### FRAGMENTO PARA LEER:
▽

Por otra parte, quisiera reseñar también que Freud lo había pasado francamente mal durante la Gran Guerra que acababa de finalizar tanto a nivel de las penurias económicas que hubo de sobrellevar con toda su amplia familia como a nivel del miedo y desasosiego que había sufrido por la suerte de dos de sus hijos, Jean Martin y Ernst, los cuales participaron en la misma (su tercer hijo, Oliver, no estuvo en el frente, como sus dos hermanos, sino en la retaguardia a partir de 1916). 

Comenzaré mi intervención señalando que Sigmund Freud redactó este texto, que voy a comentar en el día de hoy, entre los meses de marzo y mayo de 1919; lo modificó, realizando una serie de agregados, en los primeros meses y durante el verano de 1920 y, finalmente, lo publicó a primeros de diciembre de ese mismo año. Con él inauguró su «gran giro» teórico de la década de los 20.

△

### INSTRUCCIONES DE LA TAREA:
Según el fragmento sobre Freud, ¿cuándo publicó Freud el texto que se comenta? Los registros son material independiente del fragmento anterior.

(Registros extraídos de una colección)

▽

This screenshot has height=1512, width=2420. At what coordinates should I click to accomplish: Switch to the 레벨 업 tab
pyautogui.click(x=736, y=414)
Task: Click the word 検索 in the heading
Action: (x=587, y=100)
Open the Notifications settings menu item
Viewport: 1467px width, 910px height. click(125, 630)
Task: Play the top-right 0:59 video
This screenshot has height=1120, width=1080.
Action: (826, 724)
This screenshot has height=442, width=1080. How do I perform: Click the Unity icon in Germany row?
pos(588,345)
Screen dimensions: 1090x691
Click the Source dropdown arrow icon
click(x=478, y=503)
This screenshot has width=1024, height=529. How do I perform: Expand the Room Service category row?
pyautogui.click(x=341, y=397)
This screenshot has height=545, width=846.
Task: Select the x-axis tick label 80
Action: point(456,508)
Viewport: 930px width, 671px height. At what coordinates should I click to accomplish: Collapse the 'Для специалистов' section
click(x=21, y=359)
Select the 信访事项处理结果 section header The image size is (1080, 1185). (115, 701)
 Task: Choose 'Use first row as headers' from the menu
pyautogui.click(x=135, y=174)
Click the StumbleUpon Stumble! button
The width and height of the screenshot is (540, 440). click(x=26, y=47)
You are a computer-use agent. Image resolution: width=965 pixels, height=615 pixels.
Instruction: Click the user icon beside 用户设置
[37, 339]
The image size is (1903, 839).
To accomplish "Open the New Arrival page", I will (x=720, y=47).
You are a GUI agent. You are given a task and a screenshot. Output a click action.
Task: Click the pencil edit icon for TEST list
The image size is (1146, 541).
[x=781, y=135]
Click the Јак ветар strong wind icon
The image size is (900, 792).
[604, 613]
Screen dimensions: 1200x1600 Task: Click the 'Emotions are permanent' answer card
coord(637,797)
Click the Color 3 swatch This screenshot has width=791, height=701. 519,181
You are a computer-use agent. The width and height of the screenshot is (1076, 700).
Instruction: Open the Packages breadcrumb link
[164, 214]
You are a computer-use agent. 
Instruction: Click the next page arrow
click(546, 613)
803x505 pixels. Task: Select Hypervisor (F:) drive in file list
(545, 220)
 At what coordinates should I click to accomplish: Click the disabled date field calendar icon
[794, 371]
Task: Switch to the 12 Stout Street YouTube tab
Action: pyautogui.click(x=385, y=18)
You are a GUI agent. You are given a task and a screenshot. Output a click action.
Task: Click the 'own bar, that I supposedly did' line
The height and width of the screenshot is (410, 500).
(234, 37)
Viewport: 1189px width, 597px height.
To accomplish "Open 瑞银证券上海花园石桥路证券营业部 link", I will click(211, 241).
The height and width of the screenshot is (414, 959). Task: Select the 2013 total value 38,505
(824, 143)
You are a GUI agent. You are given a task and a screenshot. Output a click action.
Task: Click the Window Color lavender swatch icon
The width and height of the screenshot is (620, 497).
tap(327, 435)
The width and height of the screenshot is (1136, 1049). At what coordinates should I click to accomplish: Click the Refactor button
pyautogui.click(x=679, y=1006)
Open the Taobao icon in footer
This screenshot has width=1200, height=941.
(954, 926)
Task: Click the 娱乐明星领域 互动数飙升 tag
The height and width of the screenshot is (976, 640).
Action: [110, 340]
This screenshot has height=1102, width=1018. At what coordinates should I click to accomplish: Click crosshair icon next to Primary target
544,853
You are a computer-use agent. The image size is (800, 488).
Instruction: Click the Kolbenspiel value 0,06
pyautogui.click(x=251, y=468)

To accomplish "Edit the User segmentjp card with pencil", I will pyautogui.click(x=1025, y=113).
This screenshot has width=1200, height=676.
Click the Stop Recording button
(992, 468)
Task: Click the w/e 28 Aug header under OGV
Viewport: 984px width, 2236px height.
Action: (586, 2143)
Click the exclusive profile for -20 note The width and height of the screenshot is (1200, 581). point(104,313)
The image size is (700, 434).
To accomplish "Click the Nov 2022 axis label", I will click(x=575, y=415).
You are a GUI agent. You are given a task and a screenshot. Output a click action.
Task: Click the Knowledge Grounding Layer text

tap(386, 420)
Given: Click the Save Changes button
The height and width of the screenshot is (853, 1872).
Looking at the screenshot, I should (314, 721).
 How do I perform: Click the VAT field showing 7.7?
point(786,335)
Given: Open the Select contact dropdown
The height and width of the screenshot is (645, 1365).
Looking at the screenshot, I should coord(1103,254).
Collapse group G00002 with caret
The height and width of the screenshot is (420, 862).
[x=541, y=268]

△

### RESPUESTA:
A primeros de diciembre de 1920.